WHAT IS NEEDED
Given the entries that follow, write out exactly the lines starting at the one containing "Click the Url column header" and ending at the one containing "is (792, 1225).", both ends included, and only those.

MATERIAL FOR THIS TASK
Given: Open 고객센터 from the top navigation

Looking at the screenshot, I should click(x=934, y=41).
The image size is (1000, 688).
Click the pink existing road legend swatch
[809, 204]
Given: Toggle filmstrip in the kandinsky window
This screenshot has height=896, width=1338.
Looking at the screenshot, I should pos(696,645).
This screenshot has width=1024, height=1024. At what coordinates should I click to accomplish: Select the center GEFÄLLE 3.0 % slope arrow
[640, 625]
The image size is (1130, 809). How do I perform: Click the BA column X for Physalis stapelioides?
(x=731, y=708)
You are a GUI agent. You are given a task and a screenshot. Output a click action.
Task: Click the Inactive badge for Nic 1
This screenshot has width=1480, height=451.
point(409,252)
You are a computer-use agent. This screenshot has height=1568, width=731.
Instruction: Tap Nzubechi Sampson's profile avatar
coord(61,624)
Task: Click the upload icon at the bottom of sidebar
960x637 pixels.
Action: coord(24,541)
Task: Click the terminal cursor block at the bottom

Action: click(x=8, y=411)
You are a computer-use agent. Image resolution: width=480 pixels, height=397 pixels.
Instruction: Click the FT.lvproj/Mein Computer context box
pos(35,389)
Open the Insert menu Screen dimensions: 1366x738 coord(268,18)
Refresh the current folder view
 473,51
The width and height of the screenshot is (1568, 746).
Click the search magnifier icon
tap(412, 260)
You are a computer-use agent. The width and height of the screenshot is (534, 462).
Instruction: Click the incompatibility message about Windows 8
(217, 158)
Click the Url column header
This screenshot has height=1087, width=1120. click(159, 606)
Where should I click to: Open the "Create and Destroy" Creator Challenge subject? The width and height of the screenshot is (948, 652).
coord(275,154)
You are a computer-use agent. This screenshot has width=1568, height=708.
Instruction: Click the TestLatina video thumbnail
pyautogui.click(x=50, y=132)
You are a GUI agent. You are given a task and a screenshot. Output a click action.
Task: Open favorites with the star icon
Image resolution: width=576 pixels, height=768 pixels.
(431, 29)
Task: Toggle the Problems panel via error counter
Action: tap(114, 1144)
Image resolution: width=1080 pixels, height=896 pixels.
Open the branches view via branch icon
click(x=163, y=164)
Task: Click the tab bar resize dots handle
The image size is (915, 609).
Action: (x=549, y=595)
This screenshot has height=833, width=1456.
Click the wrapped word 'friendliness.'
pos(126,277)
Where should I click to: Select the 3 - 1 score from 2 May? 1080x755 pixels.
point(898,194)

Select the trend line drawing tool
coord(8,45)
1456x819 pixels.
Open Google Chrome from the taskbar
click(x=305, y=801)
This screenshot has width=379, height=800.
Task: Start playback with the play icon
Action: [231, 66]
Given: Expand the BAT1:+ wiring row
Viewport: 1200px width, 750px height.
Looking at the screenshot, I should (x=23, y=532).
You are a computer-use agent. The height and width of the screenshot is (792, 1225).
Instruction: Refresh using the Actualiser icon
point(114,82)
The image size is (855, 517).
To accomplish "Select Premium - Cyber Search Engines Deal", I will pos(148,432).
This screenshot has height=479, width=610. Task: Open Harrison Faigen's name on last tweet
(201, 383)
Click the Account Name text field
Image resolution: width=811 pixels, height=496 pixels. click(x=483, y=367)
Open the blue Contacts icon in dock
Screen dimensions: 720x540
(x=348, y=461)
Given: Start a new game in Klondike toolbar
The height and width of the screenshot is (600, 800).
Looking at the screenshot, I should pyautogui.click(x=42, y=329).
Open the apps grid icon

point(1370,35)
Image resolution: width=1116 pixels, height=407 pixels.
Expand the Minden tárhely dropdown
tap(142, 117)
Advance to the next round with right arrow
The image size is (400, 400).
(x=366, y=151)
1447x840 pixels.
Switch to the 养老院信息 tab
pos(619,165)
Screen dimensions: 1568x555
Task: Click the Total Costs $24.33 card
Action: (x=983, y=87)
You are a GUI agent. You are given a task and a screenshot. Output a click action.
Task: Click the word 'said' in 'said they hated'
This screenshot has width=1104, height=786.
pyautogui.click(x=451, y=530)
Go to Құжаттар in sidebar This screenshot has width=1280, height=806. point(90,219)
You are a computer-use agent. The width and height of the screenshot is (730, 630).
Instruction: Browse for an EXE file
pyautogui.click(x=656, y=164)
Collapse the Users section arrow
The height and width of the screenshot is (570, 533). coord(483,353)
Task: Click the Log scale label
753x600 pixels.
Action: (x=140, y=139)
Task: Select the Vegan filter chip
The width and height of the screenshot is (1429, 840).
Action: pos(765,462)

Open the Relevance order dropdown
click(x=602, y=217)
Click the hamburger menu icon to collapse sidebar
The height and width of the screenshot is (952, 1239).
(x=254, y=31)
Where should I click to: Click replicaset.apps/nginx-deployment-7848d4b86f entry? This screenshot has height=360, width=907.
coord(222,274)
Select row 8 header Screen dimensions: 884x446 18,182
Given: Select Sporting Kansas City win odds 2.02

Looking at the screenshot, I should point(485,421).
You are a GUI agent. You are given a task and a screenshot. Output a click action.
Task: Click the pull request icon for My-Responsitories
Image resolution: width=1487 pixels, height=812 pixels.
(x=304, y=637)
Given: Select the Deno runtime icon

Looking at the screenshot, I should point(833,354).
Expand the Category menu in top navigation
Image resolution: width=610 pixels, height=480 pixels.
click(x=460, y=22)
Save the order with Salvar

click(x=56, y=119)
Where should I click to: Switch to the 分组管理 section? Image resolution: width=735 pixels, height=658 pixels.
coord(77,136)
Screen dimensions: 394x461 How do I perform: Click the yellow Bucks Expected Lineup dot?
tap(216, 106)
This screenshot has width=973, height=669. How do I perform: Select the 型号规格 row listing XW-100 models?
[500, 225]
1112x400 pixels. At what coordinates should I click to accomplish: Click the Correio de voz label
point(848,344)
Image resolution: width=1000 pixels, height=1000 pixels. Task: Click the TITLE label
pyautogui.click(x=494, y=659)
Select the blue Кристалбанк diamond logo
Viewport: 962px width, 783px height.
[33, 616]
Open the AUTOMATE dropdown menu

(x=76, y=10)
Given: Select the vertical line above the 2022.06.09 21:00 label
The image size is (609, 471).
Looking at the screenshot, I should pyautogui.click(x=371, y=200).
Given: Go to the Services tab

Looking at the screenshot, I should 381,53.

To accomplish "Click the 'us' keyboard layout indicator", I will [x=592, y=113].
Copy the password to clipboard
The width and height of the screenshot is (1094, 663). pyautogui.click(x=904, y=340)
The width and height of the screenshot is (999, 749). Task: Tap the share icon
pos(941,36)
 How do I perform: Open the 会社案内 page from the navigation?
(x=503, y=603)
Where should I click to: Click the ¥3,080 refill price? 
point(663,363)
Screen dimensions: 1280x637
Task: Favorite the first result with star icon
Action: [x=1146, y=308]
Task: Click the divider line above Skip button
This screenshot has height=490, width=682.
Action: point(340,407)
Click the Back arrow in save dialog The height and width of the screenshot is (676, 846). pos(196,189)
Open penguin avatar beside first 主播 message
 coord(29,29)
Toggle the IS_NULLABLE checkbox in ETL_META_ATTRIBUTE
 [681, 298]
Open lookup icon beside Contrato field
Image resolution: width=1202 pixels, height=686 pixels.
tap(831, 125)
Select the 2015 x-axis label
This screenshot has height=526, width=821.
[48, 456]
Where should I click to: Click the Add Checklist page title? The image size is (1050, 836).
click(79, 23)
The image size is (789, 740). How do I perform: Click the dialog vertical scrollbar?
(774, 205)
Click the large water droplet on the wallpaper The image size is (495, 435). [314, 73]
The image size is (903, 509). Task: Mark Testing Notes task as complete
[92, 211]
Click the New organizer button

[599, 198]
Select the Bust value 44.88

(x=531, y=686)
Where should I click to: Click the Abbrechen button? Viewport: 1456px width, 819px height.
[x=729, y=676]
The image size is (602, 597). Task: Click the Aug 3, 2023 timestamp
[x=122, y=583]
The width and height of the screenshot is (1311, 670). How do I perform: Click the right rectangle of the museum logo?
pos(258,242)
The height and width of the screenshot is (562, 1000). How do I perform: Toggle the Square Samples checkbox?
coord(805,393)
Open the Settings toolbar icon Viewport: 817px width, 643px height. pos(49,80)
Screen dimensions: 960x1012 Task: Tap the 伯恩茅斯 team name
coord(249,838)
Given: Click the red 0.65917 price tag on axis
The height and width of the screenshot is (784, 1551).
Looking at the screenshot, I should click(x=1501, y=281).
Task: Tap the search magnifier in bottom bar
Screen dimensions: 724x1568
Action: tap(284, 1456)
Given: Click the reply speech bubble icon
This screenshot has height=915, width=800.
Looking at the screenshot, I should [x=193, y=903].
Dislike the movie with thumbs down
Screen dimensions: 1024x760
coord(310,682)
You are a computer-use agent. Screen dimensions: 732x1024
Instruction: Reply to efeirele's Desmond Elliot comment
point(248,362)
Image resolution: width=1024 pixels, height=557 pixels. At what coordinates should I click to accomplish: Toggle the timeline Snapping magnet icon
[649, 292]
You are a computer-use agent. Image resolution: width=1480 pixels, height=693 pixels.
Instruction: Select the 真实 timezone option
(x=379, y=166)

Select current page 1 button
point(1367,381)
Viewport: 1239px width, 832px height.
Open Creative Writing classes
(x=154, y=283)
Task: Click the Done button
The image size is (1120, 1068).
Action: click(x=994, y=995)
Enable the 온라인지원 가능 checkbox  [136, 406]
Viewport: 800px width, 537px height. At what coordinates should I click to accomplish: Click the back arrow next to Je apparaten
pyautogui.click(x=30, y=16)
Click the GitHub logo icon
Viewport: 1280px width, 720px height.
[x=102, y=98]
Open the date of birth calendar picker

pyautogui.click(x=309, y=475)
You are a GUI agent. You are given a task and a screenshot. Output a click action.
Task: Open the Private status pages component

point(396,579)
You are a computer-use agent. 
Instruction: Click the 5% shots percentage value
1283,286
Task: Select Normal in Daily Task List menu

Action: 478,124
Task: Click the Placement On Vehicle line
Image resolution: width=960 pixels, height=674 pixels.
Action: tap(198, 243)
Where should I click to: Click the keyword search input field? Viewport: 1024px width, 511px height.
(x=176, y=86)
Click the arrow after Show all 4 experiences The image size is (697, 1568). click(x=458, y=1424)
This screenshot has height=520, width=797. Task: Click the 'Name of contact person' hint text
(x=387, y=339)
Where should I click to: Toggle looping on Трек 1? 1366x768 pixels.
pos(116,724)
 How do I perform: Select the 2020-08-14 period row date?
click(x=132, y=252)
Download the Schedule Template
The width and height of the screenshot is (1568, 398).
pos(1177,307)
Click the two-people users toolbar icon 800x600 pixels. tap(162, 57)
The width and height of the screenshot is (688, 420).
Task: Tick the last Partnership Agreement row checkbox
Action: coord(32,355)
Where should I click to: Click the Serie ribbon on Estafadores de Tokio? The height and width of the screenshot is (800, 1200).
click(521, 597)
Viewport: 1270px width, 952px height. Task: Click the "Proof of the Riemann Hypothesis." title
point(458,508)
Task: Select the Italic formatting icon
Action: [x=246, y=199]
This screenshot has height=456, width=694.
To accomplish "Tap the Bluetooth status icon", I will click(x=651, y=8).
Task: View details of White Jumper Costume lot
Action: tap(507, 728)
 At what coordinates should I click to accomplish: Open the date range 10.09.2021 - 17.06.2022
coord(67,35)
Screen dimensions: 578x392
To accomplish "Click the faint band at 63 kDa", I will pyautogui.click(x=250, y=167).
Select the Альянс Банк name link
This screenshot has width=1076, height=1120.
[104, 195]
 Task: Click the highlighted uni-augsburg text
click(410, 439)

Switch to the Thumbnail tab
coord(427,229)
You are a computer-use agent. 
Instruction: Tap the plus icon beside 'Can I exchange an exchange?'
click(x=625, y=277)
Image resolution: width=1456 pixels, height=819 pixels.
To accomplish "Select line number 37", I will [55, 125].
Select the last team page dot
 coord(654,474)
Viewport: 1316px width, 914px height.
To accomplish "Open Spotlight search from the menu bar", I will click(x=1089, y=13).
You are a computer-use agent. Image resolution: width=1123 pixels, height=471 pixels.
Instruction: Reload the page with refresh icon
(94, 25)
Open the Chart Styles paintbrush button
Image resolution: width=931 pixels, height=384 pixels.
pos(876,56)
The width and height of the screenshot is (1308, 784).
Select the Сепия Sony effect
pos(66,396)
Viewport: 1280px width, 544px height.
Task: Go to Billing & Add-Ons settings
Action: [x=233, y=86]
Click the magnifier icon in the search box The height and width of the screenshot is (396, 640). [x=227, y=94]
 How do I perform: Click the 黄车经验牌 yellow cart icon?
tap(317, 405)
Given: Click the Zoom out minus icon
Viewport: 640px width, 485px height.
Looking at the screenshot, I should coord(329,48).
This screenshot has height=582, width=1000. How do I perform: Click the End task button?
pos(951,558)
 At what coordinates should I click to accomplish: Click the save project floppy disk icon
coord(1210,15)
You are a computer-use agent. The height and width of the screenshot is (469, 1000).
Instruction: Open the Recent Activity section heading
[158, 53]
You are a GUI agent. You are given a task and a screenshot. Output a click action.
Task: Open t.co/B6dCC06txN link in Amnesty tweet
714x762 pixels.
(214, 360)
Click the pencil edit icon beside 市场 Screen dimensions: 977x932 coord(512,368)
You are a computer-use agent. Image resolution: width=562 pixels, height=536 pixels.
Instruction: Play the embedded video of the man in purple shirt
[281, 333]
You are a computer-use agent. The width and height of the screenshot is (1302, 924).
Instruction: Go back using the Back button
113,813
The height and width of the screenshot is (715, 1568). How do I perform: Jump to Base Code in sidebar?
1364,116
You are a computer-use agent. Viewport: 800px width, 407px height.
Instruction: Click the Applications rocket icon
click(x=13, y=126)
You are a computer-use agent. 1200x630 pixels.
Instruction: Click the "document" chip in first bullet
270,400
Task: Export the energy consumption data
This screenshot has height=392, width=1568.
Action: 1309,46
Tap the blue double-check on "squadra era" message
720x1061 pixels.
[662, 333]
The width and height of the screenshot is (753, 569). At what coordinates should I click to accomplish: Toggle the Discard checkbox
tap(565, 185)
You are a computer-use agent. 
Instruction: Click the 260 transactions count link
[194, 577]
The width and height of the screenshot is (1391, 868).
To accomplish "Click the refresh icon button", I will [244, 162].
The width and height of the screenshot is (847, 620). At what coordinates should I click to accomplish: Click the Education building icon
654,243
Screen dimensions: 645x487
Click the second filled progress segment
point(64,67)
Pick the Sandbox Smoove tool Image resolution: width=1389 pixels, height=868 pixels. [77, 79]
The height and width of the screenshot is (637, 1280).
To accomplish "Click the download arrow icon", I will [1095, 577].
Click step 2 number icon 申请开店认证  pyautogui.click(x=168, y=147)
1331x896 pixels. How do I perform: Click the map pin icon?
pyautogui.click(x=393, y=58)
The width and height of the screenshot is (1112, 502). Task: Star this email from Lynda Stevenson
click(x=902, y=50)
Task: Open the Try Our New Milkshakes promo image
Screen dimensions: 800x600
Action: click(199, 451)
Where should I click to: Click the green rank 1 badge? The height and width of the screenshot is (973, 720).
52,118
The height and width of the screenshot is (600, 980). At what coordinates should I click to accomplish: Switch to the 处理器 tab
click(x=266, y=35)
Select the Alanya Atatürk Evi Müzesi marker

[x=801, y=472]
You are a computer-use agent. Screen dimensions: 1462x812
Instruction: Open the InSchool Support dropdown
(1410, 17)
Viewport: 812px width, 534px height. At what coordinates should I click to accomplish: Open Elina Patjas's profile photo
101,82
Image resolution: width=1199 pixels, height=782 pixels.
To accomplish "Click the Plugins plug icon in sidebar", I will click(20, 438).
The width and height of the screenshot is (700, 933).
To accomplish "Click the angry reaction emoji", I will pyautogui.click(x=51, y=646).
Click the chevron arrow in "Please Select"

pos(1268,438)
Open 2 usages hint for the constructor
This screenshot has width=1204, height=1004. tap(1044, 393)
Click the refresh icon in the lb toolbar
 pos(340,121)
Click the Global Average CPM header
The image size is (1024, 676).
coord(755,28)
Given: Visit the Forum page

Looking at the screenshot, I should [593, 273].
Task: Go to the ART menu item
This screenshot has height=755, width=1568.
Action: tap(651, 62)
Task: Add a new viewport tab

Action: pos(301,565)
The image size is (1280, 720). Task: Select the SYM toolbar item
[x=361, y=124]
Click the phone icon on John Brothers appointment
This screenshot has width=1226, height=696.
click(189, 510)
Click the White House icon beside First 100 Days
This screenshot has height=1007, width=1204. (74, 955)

TASK RESULT
Click the Url column header
This screenshot has height=1087, width=1120. click(159, 606)
Where should I click to: Open the "Create and Destroy" Creator Challenge subject? The width and height of the screenshot is (948, 652).
coord(275,154)
You are a computer-use agent. This screenshot has width=1568, height=708.
Instruction: Click the TestLatina video thumbnail
pyautogui.click(x=50, y=132)
You are a GUI agent. You are given a task and a screenshot. Output a click action.
Task: Open favorites with the star icon
Image resolution: width=576 pixels, height=768 pixels.
(431, 29)
Task: Toggle the Problems panel via error counter
Action: tap(114, 1144)
Image resolution: width=1080 pixels, height=896 pixels.
Open the branches view via branch icon
click(x=163, y=164)
Task: Click the tab bar resize dots handle
The image size is (915, 609).
Action: (x=549, y=595)
This screenshot has height=833, width=1456.
Click the wrapped word 'friendliness.'
pos(126,277)
Where should I click to: Select the 3 - 1 score from 2 May? 1080x755 pixels.
point(898,194)

Select the trend line drawing tool
coord(8,45)
1456x819 pixels.
Open Google Chrome from the taskbar
click(x=305, y=801)
This screenshot has width=379, height=800.
Task: Start playback with the play icon
Action: [231, 66]
Given: Expand the BAT1:+ wiring row
Viewport: 1200px width, 750px height.
Looking at the screenshot, I should (x=23, y=532).
You are a computer-use agent. The height and width of the screenshot is (792, 1225).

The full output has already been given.